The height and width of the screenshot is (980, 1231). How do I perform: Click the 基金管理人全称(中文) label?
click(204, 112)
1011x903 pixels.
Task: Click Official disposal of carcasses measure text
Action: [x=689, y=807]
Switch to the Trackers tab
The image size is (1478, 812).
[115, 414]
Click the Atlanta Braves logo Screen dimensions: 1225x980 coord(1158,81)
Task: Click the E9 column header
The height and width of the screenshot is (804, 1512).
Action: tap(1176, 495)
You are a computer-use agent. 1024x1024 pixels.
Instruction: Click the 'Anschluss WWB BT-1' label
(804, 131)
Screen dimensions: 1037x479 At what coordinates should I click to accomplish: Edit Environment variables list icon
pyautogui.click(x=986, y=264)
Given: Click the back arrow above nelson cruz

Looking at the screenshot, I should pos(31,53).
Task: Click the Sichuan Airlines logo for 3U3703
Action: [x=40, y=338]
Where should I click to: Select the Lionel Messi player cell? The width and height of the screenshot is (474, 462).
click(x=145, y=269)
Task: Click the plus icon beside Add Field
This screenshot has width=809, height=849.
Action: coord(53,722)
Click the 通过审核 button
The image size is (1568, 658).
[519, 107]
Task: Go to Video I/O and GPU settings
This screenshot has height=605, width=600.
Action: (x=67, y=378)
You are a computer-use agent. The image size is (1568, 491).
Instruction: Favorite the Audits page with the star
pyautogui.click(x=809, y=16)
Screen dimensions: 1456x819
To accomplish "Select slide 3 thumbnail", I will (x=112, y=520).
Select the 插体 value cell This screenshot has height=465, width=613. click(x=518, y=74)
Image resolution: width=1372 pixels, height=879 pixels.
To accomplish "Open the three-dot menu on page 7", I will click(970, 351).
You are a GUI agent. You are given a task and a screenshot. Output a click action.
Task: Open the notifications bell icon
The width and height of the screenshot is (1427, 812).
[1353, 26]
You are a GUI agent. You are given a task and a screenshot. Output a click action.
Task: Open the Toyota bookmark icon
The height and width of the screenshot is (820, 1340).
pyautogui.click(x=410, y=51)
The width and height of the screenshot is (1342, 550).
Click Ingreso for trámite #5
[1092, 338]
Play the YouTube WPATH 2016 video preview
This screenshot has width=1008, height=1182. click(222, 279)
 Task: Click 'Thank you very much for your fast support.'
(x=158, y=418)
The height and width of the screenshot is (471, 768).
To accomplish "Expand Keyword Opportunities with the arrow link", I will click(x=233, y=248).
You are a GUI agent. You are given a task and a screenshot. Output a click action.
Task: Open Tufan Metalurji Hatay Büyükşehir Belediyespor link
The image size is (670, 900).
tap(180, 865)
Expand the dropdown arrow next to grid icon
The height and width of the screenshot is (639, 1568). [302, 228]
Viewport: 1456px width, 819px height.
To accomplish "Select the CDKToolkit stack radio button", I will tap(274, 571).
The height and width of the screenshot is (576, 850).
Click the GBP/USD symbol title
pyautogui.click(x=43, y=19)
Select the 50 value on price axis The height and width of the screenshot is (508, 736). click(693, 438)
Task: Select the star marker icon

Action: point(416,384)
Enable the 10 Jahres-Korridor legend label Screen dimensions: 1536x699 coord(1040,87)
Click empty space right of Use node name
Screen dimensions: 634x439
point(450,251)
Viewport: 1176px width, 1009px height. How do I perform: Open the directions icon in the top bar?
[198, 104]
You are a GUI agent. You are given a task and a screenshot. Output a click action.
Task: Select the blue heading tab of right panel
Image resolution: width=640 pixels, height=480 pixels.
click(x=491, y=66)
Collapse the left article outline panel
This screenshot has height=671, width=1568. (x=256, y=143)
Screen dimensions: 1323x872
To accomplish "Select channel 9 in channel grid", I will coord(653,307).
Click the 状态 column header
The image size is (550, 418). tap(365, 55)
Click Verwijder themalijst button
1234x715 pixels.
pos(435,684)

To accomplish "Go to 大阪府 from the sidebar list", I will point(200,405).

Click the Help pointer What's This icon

■ Zu erledigen: Kopiere alle Einträge oben Zeile für Zeile, ohne etwas daran zu ändern.

■ Ergebnis der Aufgabe:
The height and width of the screenshot is (980, 1231). How do I perform: Click the 基金管理人全称(中文) label?
click(204, 112)
1011x903 pixels.
Task: Click Official disposal of carcasses measure text
Action: [x=689, y=807]
Switch to the Trackers tab
The image size is (1478, 812).
[115, 414]
Click the Atlanta Braves logo Screen dimensions: 1225x980 coord(1158,81)
Task: Click the E9 column header
The height and width of the screenshot is (804, 1512).
Action: tap(1176, 495)
You are a computer-use agent. 1024x1024 pixels.
Instruction: Click the 'Anschluss WWB BT-1' label
(804, 131)
Screen dimensions: 1037x479 At what coordinates should I click to accomplish: Edit Environment variables list icon
pyautogui.click(x=986, y=264)
Given: Click the back arrow above nelson cruz

Looking at the screenshot, I should pos(31,53).
Task: Click the Sichuan Airlines logo for 3U3703
Action: [x=40, y=338]
Where should I click to: Select the Lionel Messi player cell? The width and height of the screenshot is (474, 462).
click(x=145, y=269)
Task: Click the plus icon beside Add Field
This screenshot has width=809, height=849.
Action: coord(53,722)
Click the 通过审核 button
The image size is (1568, 658).
[519, 107]
Task: Go to Video I/O and GPU settings
This screenshot has height=605, width=600.
Action: (x=67, y=378)
You are a computer-use agent. The image size is (1568, 491).
Instruction: Favorite the Audits page with the star
pyautogui.click(x=809, y=16)
Screen dimensions: 1456x819
To accomplish "Select slide 3 thumbnail", I will (x=112, y=520).
Select the 插体 value cell This screenshot has height=465, width=613. click(x=518, y=74)
Image resolution: width=1372 pixels, height=879 pixels.
To accomplish "Open the three-dot menu on page 7", I will click(970, 351).
You are a GUI agent. You are given a task and a screenshot. Output a click action.
Task: Open the notifications bell icon
The width and height of the screenshot is (1427, 812).
[1353, 26]
You are a GUI agent. You are given a task and a screenshot. Output a click action.
Task: Open the Toyota bookmark icon
The height and width of the screenshot is (820, 1340).
pyautogui.click(x=410, y=51)
The width and height of the screenshot is (1342, 550).
Click Ingreso for trámite #5
[1092, 338]
Play the YouTube WPATH 2016 video preview
This screenshot has width=1008, height=1182. click(222, 279)
 Task: Click 'Thank you very much for your fast support.'
(x=158, y=418)
The height and width of the screenshot is (471, 768).
To accomplish "Expand Keyword Opportunities with the arrow link", I will click(x=233, y=248).
You are a GUI agent. You are given a task and a screenshot. Output a click action.
Task: Open Tufan Metalurji Hatay Büyükşehir Belediyespor link
The image size is (670, 900).
tap(180, 865)
Expand the dropdown arrow next to grid icon
The height and width of the screenshot is (639, 1568). [302, 228]
Viewport: 1456px width, 819px height.
To accomplish "Select the CDKToolkit stack radio button", I will tap(274, 571).
The height and width of the screenshot is (576, 850).
Click the GBP/USD symbol title
pyautogui.click(x=43, y=19)
Select the 50 value on price axis The height and width of the screenshot is (508, 736). click(693, 438)
Task: Select the star marker icon

Action: point(416,384)
Enable the 10 Jahres-Korridor legend label Screen dimensions: 1536x699 coord(1040,87)
Click empty space right of Use node name
Screen dimensions: 634x439
point(450,251)
Viewport: 1176px width, 1009px height. How do I perform: Open the directions icon in the top bar?
[198, 104]
You are a GUI agent. You are given a task and a screenshot. Output a click action.
Task: Select the blue heading tab of right panel
Image resolution: width=640 pixels, height=480 pixels.
click(x=491, y=66)
Collapse the left article outline panel
This screenshot has height=671, width=1568. (x=256, y=143)
Screen dimensions: 1323x872
To accomplish "Select channel 9 in channel grid", I will coord(653,307).
Click the 状态 column header
The image size is (550, 418). tap(365, 55)
Click Verwijder themalijst button
1234x715 pixels.
pos(435,684)

To accomplish "Go to 大阪府 from the sidebar list", I will point(200,405).

Click the Help pointer What's This icon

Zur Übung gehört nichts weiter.